If you search the web, you may come across a suggested work-around for this symptom: Enable Safari’s Debug menu and de-select the “Use Multi-process Windows” menu command. While this appears to work, I would stay away from the solution. Its side-effects are worse than the symptom it fixes. Not only does the work-around disable other useful features of Safari (such as extensions), but Safari may begin to crash repeatedly. That’s what happened when I tried it; others are reporting this as well.

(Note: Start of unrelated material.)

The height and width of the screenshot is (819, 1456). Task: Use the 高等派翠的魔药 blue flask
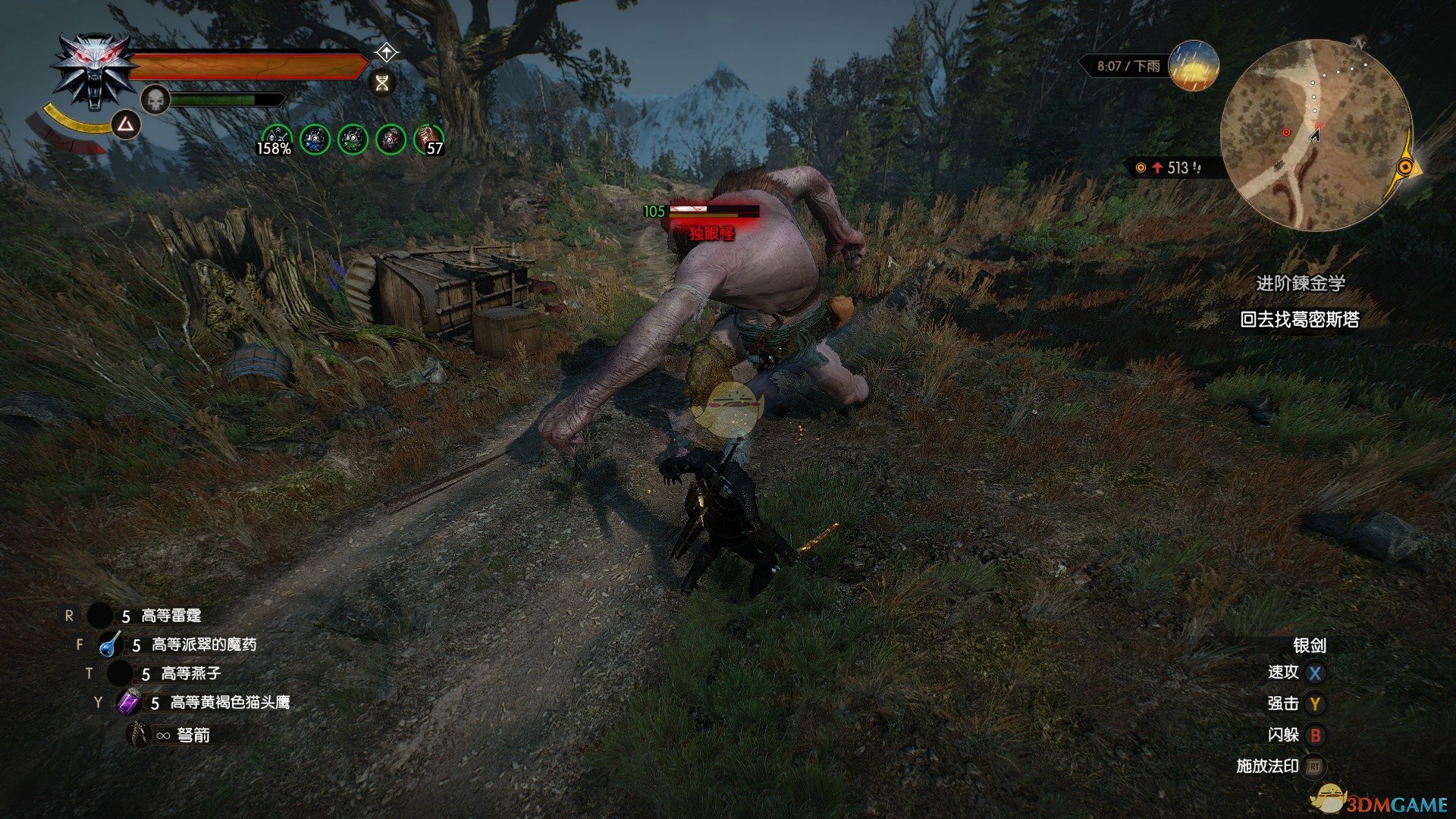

Pages with embedded PDFs will display a Missing Plug-in error message when you view them in Safari 5.1.1. But they’ll load just fine once you update to Safari 5.1.2.
• Allow PDFs to be displayed within web content: This is another case where Apple’s language is sufficiently sparse that its meaning is not immediately clear. Indeed, when I Googled this phrase, every article I checked quoted Apple’s text but did not further elaborate on what the fix meant. When I queried my Twitter followers, they came up nearly empty as well. One person suggested that it likely referred to embedding a PDF document within an HTML page (as covered in an eHow article). This seemed logical to me. Embedding isn’t done nearly as often as opening a PDF as a separate URL. But there are webpages that do this.


Confirming this explanation, when I tested out pages that contained embedded PDFs (such as this one), they loaded fine in Safari 5.1.2 but resulted in a “Missing Plug-in” error on a Mac still running 5.1.1. Wherever the plug-in is located, it’s not within the Safari app itself. When I launched a copy of Safari 5.1.1 on a Mac where 5.1.2 had already been installed, it loaded embedded PDFs correctly. I’m guessing the plug-in is in one of the frameworks in /System/Library.